◆ **Exercise description**: In the forum thread below on importing new files, what tool does one reply say can replace the RoboCopy step?

Can your app not just check the file timestamps to see which are new since last import?

Even robocopy ought to be able to transfer only new files since last time to make Step 1 even quicker

For Step 2, if you can just unlock new files and hash them to verify they are the same, then import, it should be much quicker than going over all the ones you have done before.

(You said that c:\fatture directory is untouchable so, previously imported files should not change, correct?)
 
Can your app not just check the file timestamps to see which are new since last import?

Even robocopy ought to be able to transfer only new files since last time to make Step 1 even quicker

For Step 2, if you can just unlock new files and hash them to verify they are the same, then import, it should be much quicker than going over all the ones you have done before.

(You said that c:\fatture directory is untouchable so, previously imported files should not change, correct?)

In addition to cheekybuddha's steps, add a table to record the filename(s) imported and the hash. You can then query by hash or filename. If you want auditing, add a column to the imported data table for the hash.
 
This is a RoboCopy command to copy only files with a last access date on or before the given.

c:\pai\ c:\pai\robo *.* /njh /njs /minlad:20251013 > robolog.txt

The logfile output looks like the following


28 c:\pai\
New File 504 AccessUsesEdge.reg
100%
New File 177256 DWGM415.ZIP
73%
100%
New File 12.3 m GonzoV12.accdb
8.0%
16.1%
24.2%
32.3%
40.4%
48.5%
56.6%
64.7%
72.8%
80.9%
89.0%
97.0%
100%
New File 1059 InstallADLicensing.bat
100%
New File 1.6 m MergeM415.PDF
15%
30%
46%
61%
76%
92%
100%
New File 9728 nloader64.dll
100%
New File 372 OldOneDrive.reg
100%
New File 321 OpenVaultExplore.acr
 
You can eliminate the RoboCopy step by using FSO to search the folder for new files.

Quick Google AI function.

Code:
Sub FindFilesByDate()

    Dim fso As Object ' FileSystemObject
    Dim folder As Object ' Folder object
    Dim file As Object ' File object
    Dim targetFolder As String
    Dim searchDate As Date ' The date to compare against

    ' --- Configuration ---
    targetFolder = "C:\Your\Folder\Path" ' Change this to your desired folder path
    searchDate = #1/1/2024# ' Change this to your desired search date (e.g., January 1, 2024)
    ' ---------------------

    ' Create a FileSystemObject
    Set fso = CreateObject("Scripting.FileSystemObject")

◆ **Entries supplied**:
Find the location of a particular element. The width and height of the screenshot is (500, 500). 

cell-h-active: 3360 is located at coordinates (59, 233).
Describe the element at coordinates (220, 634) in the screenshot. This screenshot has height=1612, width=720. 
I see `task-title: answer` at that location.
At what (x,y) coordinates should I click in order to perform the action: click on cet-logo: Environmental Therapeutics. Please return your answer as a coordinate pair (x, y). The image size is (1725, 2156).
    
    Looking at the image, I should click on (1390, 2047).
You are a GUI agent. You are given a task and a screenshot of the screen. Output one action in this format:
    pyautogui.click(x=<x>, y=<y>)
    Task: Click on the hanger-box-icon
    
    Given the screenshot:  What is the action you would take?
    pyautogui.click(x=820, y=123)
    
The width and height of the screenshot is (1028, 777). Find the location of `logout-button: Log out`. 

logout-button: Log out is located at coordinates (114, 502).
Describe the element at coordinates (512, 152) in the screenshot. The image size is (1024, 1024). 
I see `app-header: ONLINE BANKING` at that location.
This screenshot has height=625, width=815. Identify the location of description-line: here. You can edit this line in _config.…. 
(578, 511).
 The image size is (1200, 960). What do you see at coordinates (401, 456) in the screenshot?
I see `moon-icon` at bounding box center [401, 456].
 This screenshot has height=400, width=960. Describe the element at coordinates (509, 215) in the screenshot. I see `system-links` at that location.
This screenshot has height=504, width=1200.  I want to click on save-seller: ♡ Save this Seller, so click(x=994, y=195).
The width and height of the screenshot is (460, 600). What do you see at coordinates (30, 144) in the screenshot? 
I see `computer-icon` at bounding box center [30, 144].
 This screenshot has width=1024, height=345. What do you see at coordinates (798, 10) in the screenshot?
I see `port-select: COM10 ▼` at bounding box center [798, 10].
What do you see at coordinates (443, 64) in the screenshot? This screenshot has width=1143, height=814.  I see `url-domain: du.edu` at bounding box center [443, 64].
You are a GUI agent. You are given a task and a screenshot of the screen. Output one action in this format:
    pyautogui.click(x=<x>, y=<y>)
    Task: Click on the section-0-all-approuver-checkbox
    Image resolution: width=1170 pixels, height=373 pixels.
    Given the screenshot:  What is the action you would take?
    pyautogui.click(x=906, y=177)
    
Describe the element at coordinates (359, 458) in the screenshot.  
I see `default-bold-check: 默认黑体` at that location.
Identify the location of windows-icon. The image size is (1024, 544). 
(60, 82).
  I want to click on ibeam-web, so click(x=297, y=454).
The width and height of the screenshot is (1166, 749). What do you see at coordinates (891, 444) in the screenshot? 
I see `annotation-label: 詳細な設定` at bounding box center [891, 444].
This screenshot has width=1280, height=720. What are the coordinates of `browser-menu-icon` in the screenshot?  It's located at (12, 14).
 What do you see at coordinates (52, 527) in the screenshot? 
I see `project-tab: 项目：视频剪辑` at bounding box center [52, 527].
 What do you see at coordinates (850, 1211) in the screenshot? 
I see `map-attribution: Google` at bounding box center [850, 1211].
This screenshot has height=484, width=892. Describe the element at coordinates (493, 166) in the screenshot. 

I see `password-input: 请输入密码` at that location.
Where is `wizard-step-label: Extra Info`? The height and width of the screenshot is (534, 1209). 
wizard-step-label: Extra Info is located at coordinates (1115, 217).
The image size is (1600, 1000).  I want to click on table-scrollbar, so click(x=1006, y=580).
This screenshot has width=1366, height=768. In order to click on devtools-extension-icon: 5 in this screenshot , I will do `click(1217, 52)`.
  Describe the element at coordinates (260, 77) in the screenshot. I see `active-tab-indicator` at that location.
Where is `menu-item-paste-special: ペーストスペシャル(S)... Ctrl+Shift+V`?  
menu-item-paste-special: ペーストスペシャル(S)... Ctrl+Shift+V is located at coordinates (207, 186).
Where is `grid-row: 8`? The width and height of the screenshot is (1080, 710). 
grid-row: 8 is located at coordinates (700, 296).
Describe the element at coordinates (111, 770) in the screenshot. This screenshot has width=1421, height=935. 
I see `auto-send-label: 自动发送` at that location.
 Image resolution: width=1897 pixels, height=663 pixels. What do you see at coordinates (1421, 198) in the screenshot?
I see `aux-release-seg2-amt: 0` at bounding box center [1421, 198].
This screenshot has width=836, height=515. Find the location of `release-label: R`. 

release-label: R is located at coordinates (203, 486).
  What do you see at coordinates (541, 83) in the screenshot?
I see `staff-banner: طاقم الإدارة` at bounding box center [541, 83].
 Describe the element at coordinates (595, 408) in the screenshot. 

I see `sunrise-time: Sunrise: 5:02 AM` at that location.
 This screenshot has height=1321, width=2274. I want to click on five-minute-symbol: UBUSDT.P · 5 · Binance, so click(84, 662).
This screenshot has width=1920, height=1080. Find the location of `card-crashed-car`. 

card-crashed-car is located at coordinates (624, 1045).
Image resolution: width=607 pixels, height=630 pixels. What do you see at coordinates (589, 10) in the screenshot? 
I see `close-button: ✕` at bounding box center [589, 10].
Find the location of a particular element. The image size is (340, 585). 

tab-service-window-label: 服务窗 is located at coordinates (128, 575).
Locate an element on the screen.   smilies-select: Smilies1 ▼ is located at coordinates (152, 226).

◆ **Answer section**: FSO, used to search the folder for new files.